Not sure how I missed reading this classic science-fantasy book from 1962, but thanks to Amy, this serious omission has been rectified. This is a classic morality tale of good versus evil with two 13 year-old boys, a library as sanctuary, and a soul-destroying circus. How about this description of the circus carousel: “Its horses, antelopes, zebras, speared through their spines with brass javelins, having contorted as in death rictus, asking mercy with their fright—coloured eyes, seeking revenge with their panic-contorted teeth”. A dark fantastic masterpiece.
Sometimes a fantasy book written in the horror genre is just so appealing and Hill (Stephen King’s son) is a go-to author (previous recommendation for Heart Shaped Box). In this book, the title is from the license plate on a vintage 1938 Rolls Royce Wraith car, and of course stands for Nosferatu (German for vampire).
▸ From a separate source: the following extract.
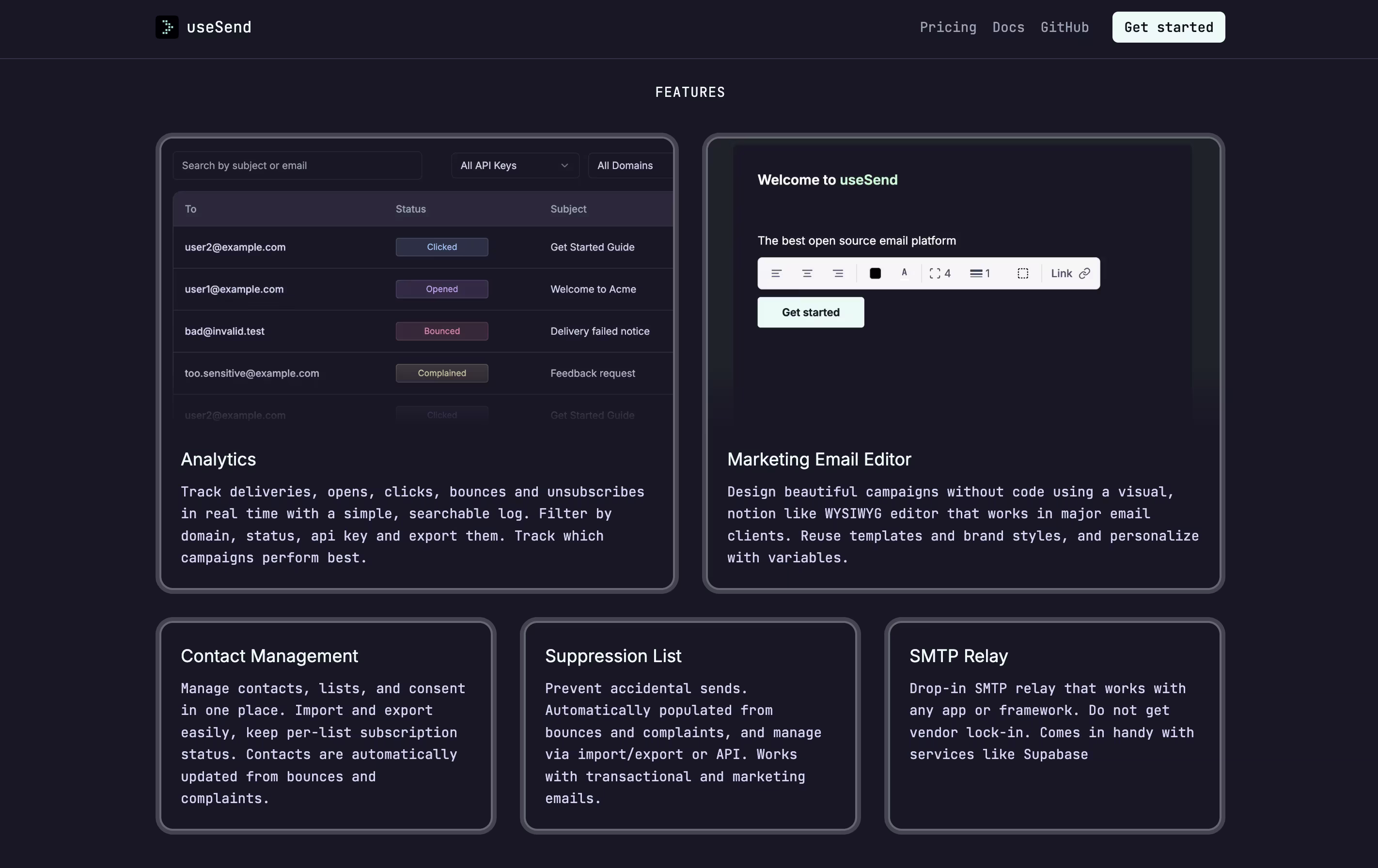Viewport: 1378px width, 868px height.
Task: Navigate to the Docs page
Action: (1008, 27)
This is an imaginative story with portals between the physical world and the mind, with child abductions and serial killings: the story is violent with many vivid descriptions of pain and quite a few deaths, so be warned. If you like (occasional) horror books, this is a cracking good read.
An imaginative story about soul vampires who lust for immortality. Parts of this book are similar to The Bone Clocks, but the story is much shorter, more like a novella.
Amy notes: David reads so voraciously that I rarely get to say this: I read this book before him!
At the end of the book mentioned above, Swyler is interviewed and gives a list of some favourite books with circus themes, and Logan’s remarkable first novel is from that list. It is some time in the future when rising sea levels have eliminated most land masses. Thus people are divided between the land lockers who live on islands, and the seagoing damplings. A circus troupe travels by boat; the sail becomes the big-top tent. And there is a marked plot change half way through the book that enhances the story – a very satisfying book.